The pieces in this selection that were collected just a few years later in Twain's second volume of short stories, Sketches, New and Old (1875), were illustrated by artist True Williams, best-known for his drawings for The Adventures of Tom Sawyer (1876), and seventeen of those are reproduced here. In 1978, four of these stories appeared in the Courier-Express Sunday Magazine with illustrations by Tom Toles, who later won a Pulitzer Prize for his cartoon work, and then went to work for the Washington Post, from where he retired in 2020. His one dozen Twain illustrations in this book clearly reflect the talent for which he was later recognized.

One story, "A Curious Dream," was illustrated by Bill Watterson, known to all Twainians for his ten iconic postcards designed for the Mark Twain Journal before he achieved lasting fame for his sorely-missed comic strip, Calvin and Hobbes. Two of his drawings appear here. Finally, Adam Zyglis, the current editorial cartoonist for the Buffalo News, drew two original illustrations especially for this volume, and two more illustrations he drew previously for the Buffalo News adorn the front and back covers of this volume. Readers will enjoy tracing the elements of Twain's texts that inspired each artist and comparing the results.

Thomas Reigstad has nicely biographed all of these illustrious illustrators, and a portrait of each man accompanies their biographies, along with Reigstad's informative notes on the background and circumstances of each story.
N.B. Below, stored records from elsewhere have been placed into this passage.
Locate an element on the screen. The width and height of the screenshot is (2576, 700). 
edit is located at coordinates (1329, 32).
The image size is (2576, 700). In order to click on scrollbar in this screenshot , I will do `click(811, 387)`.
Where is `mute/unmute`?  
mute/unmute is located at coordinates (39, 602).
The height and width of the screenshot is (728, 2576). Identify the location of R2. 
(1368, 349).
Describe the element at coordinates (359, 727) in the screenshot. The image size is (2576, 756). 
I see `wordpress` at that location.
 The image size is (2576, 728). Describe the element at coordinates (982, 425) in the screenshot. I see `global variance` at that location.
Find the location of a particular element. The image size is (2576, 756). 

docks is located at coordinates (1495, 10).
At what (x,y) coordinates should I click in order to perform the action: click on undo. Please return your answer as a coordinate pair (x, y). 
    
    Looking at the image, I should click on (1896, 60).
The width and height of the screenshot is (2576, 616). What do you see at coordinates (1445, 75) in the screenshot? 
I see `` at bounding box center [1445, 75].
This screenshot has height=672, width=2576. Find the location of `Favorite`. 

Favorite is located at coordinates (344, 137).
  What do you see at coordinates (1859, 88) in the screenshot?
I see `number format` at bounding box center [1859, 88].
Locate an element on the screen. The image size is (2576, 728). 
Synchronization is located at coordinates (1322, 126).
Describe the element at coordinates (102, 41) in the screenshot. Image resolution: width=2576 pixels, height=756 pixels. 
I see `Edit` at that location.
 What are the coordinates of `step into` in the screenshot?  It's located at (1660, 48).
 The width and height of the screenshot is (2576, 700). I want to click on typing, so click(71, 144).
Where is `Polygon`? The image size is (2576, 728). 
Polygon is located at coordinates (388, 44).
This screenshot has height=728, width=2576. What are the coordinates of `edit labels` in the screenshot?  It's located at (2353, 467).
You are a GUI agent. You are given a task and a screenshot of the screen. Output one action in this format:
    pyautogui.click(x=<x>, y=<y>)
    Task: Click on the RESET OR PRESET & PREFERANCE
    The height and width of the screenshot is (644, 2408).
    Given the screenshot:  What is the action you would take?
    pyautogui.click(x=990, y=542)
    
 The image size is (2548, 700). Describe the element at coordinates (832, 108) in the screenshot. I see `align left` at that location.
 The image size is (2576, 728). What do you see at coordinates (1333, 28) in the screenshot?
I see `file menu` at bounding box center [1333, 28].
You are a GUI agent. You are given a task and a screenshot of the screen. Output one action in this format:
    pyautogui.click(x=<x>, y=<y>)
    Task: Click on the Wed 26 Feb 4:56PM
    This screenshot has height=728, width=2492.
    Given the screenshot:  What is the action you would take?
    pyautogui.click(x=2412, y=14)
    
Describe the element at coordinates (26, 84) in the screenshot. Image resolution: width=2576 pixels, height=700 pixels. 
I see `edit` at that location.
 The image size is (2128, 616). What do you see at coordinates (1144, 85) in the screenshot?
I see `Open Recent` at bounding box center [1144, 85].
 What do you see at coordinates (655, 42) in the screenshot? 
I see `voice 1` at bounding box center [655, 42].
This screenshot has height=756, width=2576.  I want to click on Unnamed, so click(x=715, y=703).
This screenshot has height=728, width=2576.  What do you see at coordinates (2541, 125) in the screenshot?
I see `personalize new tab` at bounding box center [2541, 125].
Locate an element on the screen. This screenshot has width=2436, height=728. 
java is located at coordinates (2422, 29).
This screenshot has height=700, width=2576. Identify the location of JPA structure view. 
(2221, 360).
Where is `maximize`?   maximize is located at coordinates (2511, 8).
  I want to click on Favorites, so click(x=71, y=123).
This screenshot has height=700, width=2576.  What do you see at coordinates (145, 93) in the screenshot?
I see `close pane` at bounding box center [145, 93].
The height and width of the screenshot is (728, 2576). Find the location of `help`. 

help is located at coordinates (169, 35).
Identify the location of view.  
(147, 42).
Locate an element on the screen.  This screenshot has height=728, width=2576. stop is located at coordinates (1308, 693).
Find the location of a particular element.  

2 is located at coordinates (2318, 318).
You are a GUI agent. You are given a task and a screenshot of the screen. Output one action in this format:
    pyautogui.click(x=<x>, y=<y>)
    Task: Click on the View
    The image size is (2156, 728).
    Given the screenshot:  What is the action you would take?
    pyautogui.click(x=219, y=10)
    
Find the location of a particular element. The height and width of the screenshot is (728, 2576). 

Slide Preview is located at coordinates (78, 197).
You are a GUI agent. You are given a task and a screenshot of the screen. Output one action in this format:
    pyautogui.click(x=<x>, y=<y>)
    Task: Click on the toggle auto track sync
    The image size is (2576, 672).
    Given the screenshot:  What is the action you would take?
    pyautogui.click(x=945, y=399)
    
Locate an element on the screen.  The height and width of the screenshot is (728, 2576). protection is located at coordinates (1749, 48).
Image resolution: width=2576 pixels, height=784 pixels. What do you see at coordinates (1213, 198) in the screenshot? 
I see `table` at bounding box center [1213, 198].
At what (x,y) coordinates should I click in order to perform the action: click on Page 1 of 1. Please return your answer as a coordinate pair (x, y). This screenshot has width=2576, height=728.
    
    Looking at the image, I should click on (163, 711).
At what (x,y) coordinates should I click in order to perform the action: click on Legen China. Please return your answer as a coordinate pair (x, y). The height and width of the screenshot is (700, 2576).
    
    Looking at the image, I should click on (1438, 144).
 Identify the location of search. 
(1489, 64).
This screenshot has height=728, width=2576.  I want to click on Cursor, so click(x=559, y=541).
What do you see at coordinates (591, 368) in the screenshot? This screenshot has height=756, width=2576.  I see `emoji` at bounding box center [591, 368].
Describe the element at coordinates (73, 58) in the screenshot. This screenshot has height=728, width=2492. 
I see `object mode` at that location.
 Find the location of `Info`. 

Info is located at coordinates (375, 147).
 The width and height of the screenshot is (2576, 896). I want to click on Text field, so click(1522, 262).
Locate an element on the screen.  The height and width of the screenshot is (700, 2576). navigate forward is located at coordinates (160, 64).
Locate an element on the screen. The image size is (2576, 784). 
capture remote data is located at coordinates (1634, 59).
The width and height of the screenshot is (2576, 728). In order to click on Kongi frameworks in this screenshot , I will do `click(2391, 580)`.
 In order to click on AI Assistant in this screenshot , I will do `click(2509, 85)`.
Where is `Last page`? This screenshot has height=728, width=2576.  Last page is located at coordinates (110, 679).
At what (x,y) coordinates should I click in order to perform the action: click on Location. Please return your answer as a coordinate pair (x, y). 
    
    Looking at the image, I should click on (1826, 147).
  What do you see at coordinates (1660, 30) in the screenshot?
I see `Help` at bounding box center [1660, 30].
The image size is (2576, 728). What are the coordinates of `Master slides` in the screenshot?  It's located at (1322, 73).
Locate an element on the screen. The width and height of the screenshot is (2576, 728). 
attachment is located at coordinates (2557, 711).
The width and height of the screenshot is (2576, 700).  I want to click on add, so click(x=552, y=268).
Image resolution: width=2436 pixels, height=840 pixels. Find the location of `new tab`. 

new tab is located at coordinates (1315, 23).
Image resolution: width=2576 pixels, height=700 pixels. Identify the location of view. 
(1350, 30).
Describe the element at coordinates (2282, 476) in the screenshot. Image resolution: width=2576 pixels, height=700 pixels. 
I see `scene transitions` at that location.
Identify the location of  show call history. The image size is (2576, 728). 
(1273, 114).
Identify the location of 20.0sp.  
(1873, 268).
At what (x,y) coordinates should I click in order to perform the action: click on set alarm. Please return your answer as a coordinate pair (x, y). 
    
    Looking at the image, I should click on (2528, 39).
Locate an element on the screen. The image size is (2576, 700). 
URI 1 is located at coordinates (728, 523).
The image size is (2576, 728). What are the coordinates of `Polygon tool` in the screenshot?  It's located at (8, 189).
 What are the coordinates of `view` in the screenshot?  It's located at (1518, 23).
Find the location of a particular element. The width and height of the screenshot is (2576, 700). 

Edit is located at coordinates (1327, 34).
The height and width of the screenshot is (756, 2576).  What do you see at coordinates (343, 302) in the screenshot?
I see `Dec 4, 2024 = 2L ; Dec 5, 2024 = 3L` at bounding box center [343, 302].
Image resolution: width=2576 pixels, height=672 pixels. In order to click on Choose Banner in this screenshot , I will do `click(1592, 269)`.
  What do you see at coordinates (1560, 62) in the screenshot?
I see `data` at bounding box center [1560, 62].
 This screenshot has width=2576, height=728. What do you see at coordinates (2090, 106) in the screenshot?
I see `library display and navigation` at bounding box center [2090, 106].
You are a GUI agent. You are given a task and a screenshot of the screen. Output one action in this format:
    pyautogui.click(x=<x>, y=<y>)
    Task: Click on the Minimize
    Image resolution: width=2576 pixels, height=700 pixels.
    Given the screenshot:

This is not Reigstad's first examination of Twain's Buffalo Express writings. His first book on the subject, Scribblin' for a Livin' (2013, and reviewed by yours truly in the Mark Twain Forum) established his place as an authority on Twain's Buffalo years. Other books have focused on Twain's Buffalo years: Henry Duskis's The Forgotten Writings of Mark Twain (1963), Joseph B. McCullough and Janice McIntire-Strasburg's Mark Twain at the Buffalo Express (1999), and Robert H. Hirst and Patrick E. Martin's Mark Twain in Buffalo (2010), for example. The Duskis volume must be used with caution, but the others are reliable and extremely useful. Twain scholars Louis J. Budd, Martin Fried, Bruce McElderry, Bruce Michelson, Gary Scharnhorst, Arthur L. Scott, and Jeffrey Steinbrink have also written on Twain's Buffalo years and writings.

This attractive volume offers insights into a previously unknown collaboration between Twain and one of his illustrators, combines illustrations from different eras that help clarify some of Twain's topical satire for modern readers, and it covers a range of topics that resonate today: sensational journalism, taxes, tourism, the public's fascination with royalty, and deflating the famous. Reigstad's presentation of these ten pieces is both informative and funny, like Mark Twain himself.